Truck racing to give U.S. another go

A group of men, which includes stunt racer Mike Ryan, plan to pump new life into truck racing in the U.S. beginning next year with a full 8-race schedule set for 2015 at famous tracks such as Daytona International Speedway and Michigan Motor Speedway.

It is an ode to the past when truck racing existed in this country from 1979 through the mid-1980s. Various attempts have been made through the years to revive a “big rig” racing series with little to no success. But Ryan, perhaps most famous for racing his specialized Freightliner racing truck up Pikes Peak, will be joined in the effort by John Condren, founder and CEO of ChumpCar International, which sanctions endurance road racing, and Fabien Calvet, president of Truck Racing Organisation (TRO), which is owner and series promoter of the European Truck Racing Championships.


Last week, I was invited to the Czech Truck Prix, which is part of the 10-race European Truck Racing Championships and sanctioned by the Federation Internationale de l’Automobile (FIA), by Shell Oil for an event. While there, I had the opportunity to discuss the new American truck racing plans with Calvet, who said there has been some initial support from U.S. OEMs and that the group is excited to bring Class 8 truck racing to the U.S.

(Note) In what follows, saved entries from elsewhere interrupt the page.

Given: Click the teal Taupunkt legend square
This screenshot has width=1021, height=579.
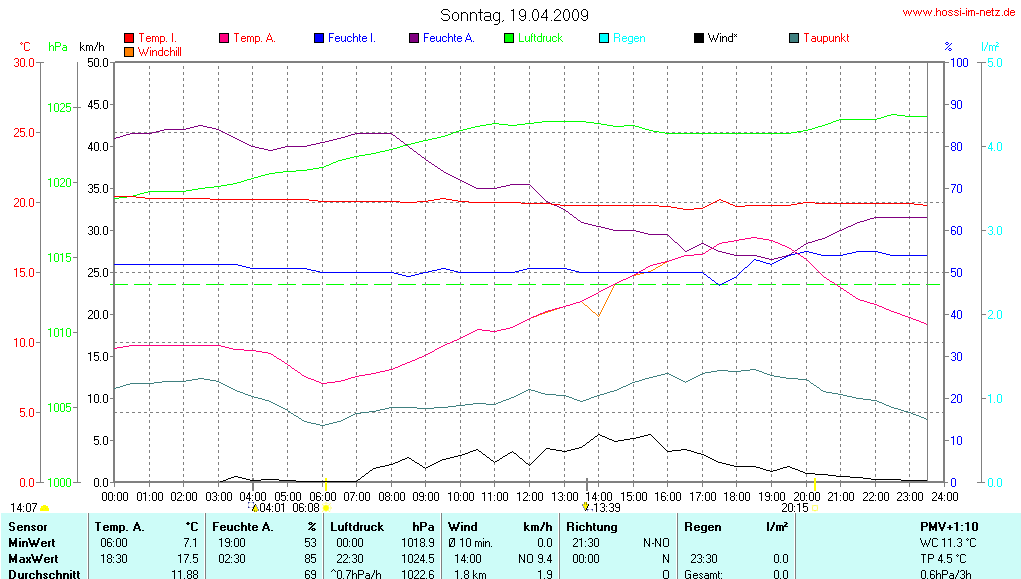Looking at the screenshot, I should [794, 38].
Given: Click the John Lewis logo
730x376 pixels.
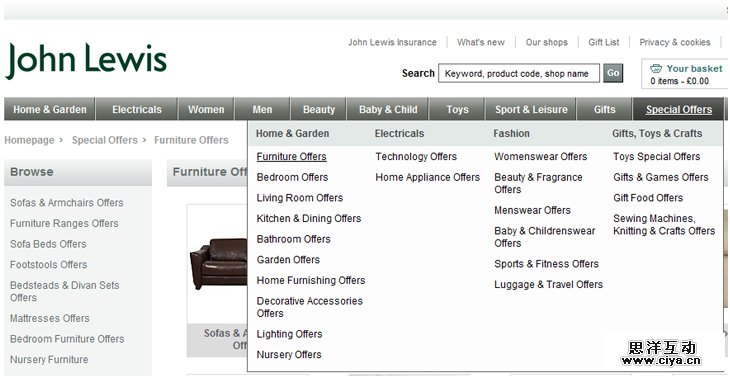Looking at the screenshot, I should tap(86, 61).
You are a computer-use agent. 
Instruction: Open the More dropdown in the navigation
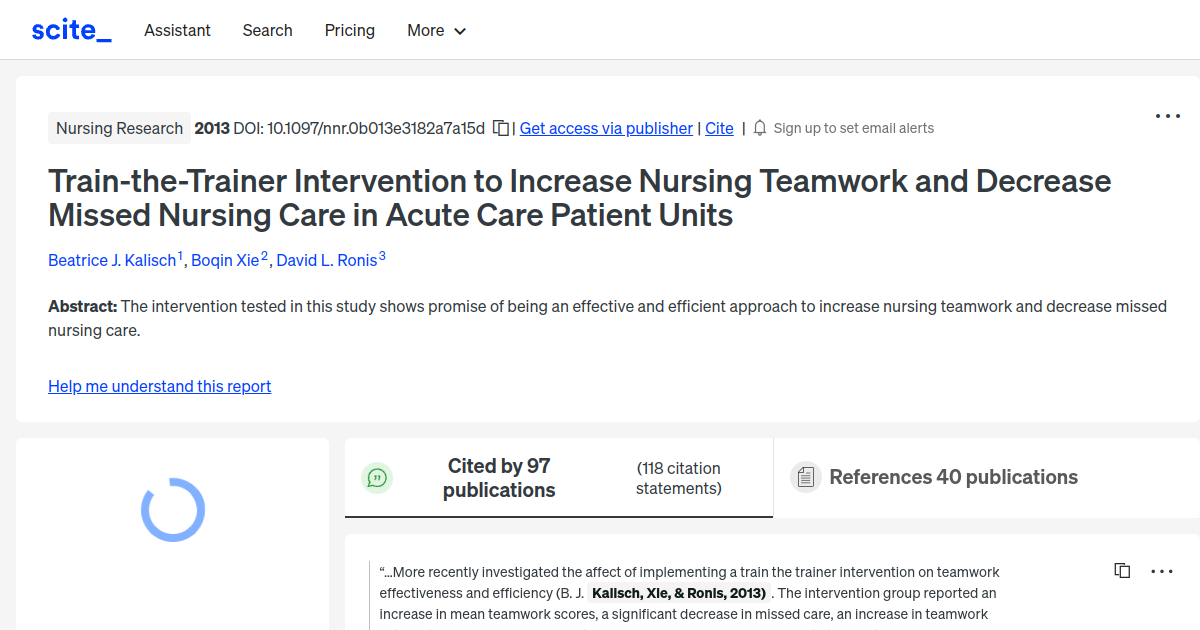(436, 30)
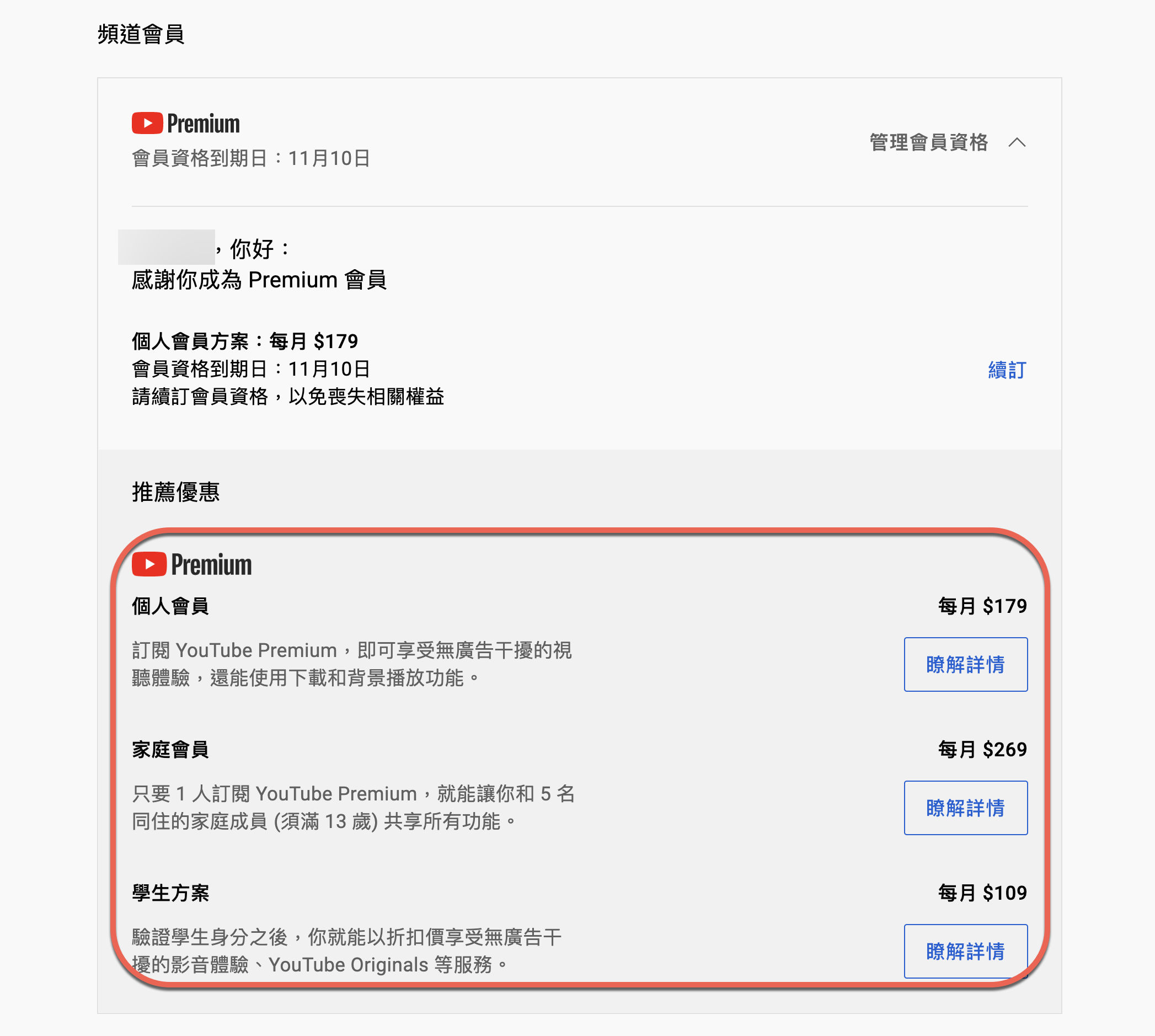This screenshot has width=1155, height=1036.
Task: Click the 每月 $269 family price label
Action: point(982,749)
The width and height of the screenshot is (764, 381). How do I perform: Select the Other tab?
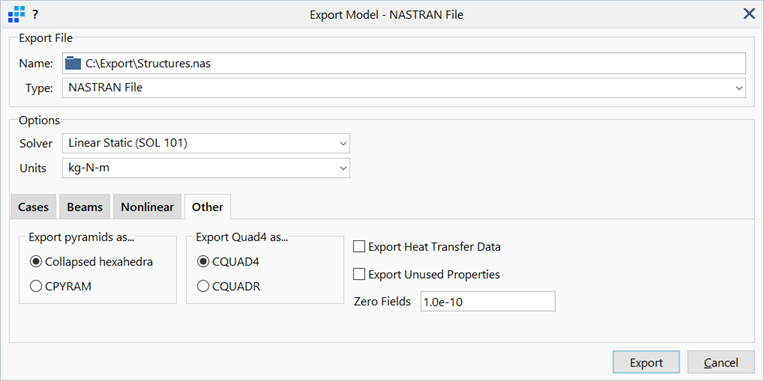tap(208, 207)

“We will introduce the race in 2015 in America, on a different concept than in Europe, but it will be big rig racing,” Calvet told me. “We will start in March of 2015 and I think it will be a great show.”

The organizers of the new ChampTruck World Series are approaching this endeavor with an eye towards controlling costs. The trucks will be 2-axle Class 8 tractors with commercial available diesel engines between 10L and 15L, they said. The catch is that all the trucks must be at least 5 years old to compete, meaning that for the inaugural season of 2015, the newest model will be a 2010. Restrictors will be placed on all trucks, limiting speeds to 100 mph.

(Videos of the Czech Truck Prix truck racing championship can be found here)

The idea behind the older models, organizers say, is to keep costs down and allow manufacturers, small fleets and independent drivers to compete in the series.

“We have the agreement already in place for 8 races in 2015 and we will see, maybe more in 2016 and 2017,” Calvet says. “I think it will be a great experience.”

Calvet adds that the trucks will probably, in most cases, be conventional models common in the U.S. rather than the cabover models that dominate the European circuit (although the winner of one of the races this weekend was driving a conventional Freightliner model).

Whether this latest effort finally brings a racing series to the U.S. or not remains to be seen, but as someone who just watched a European race event, I can tell you it was both exciting racing and a fun experience.